▶ DATA LINES:

[Begin]

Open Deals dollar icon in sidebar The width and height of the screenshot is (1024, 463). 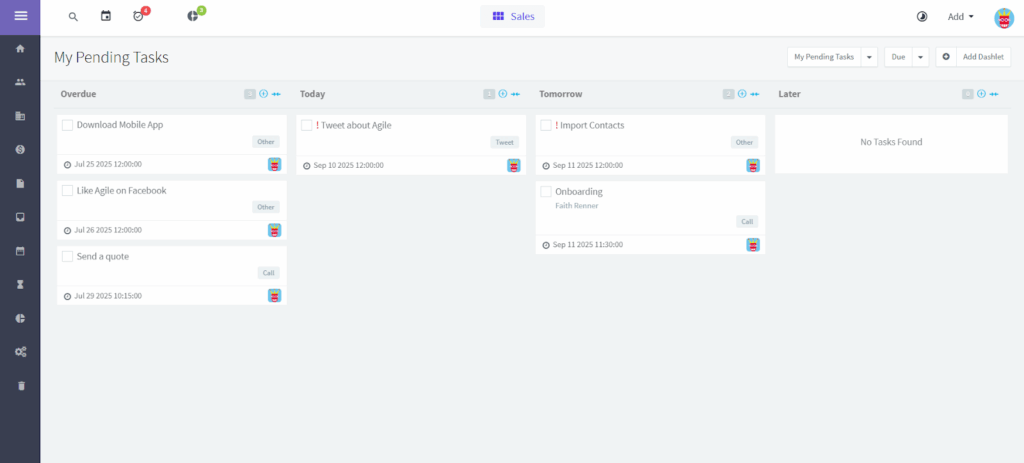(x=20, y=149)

[End]
[Begin]

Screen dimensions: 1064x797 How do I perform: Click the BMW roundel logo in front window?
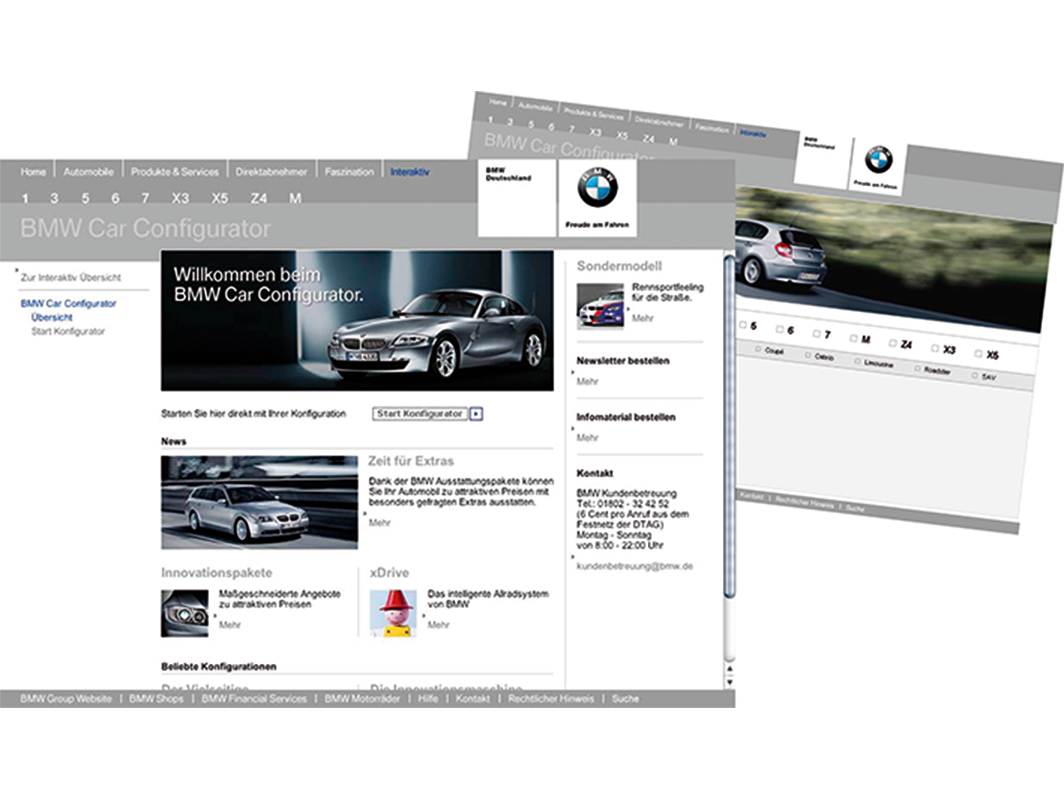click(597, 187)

[End]
[Begin]

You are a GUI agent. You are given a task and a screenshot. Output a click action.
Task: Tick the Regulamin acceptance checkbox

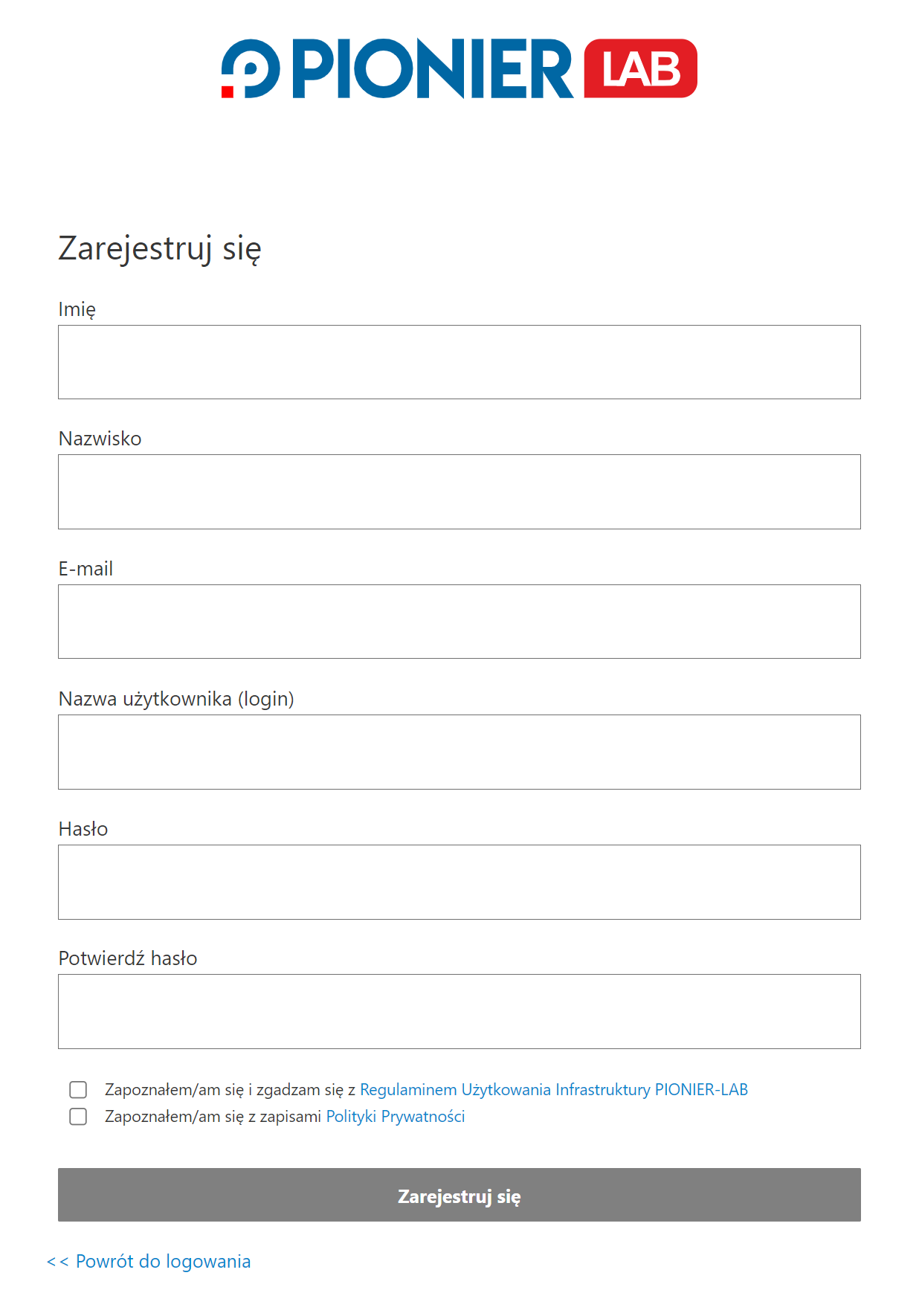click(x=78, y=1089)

[End]

▶ SET TASK: Render the part of the listing that opens with the line containing "Screen dimensions: 1064x797" and closes with the line containing "click(597, 187)" as a numbered list, omitting any blank lines. Leave the pictures out of the answer.

▶ WORKED SOLUTION:
1. Screen dimensions: 1064x797 How do I perform: Click the BMW roundel logo in front window?
2. click(597, 187)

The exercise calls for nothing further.